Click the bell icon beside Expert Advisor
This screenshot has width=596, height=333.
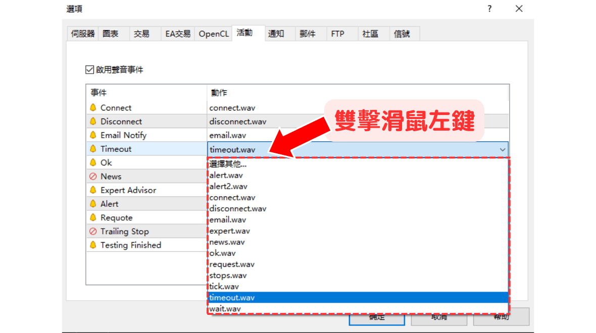click(93, 190)
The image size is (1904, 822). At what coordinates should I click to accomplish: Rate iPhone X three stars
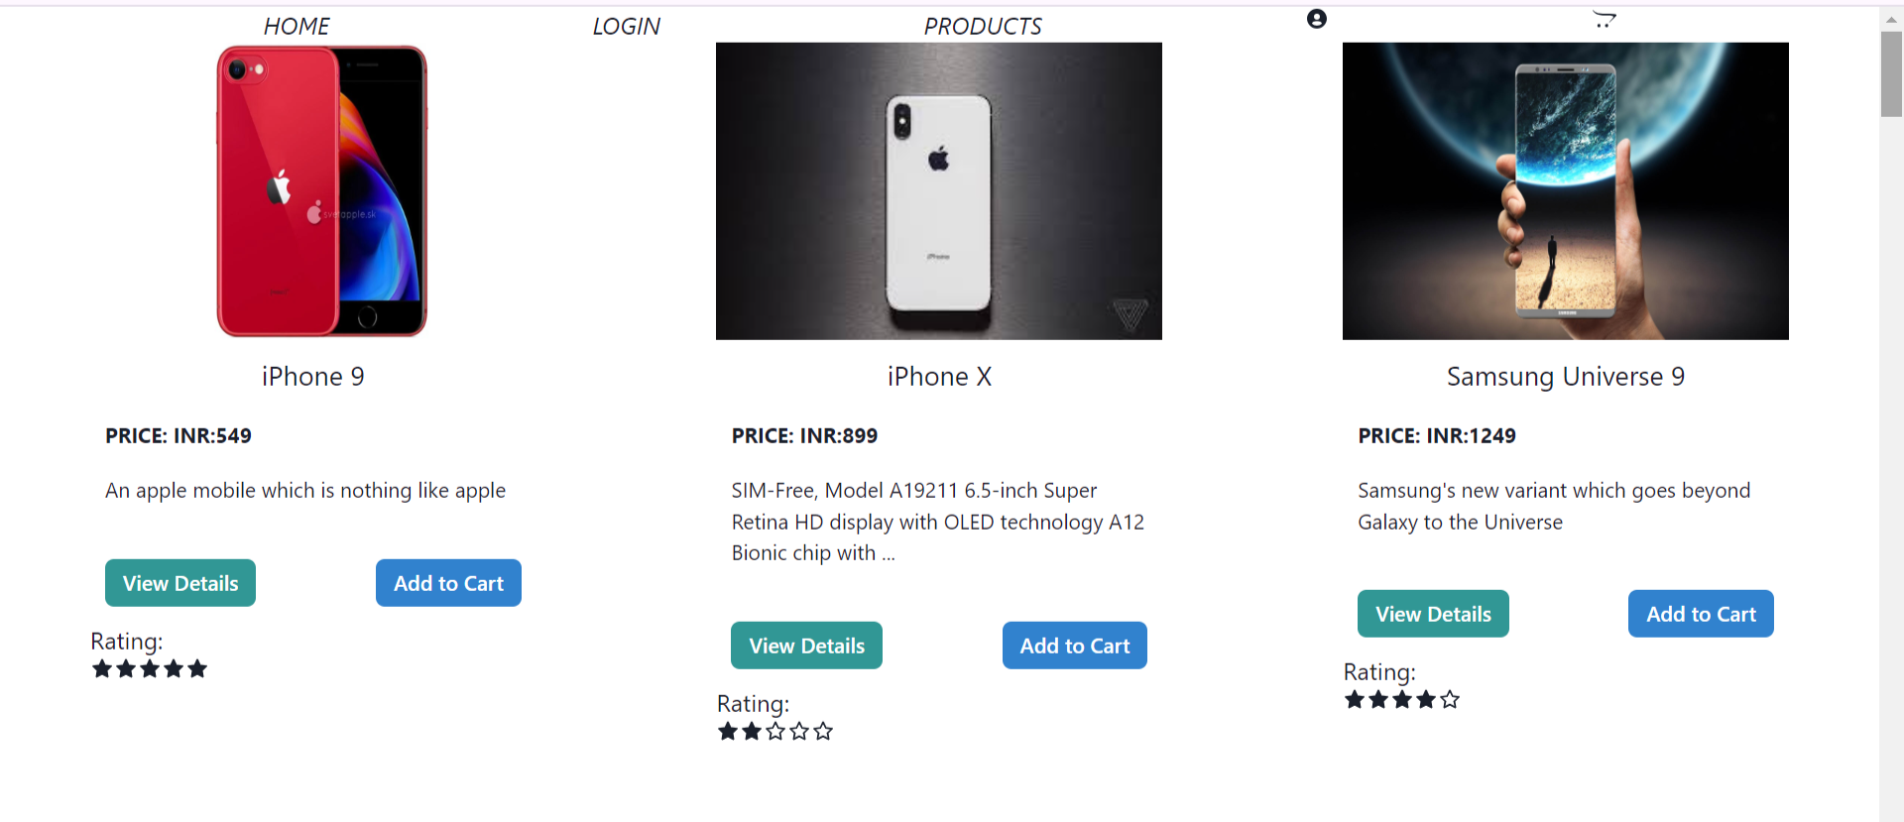tap(775, 732)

◆ ◆ ◆ ◆ ◆ ◆ ◆

Print the records above exactly as they stand, but leave out the pictures.

Click the bell icon beside Expert Advisor
This screenshot has width=596, height=333.
click(93, 190)
The image size is (1904, 822). At what coordinates should I click to accomplish: Rate iPhone X three stars
tap(775, 732)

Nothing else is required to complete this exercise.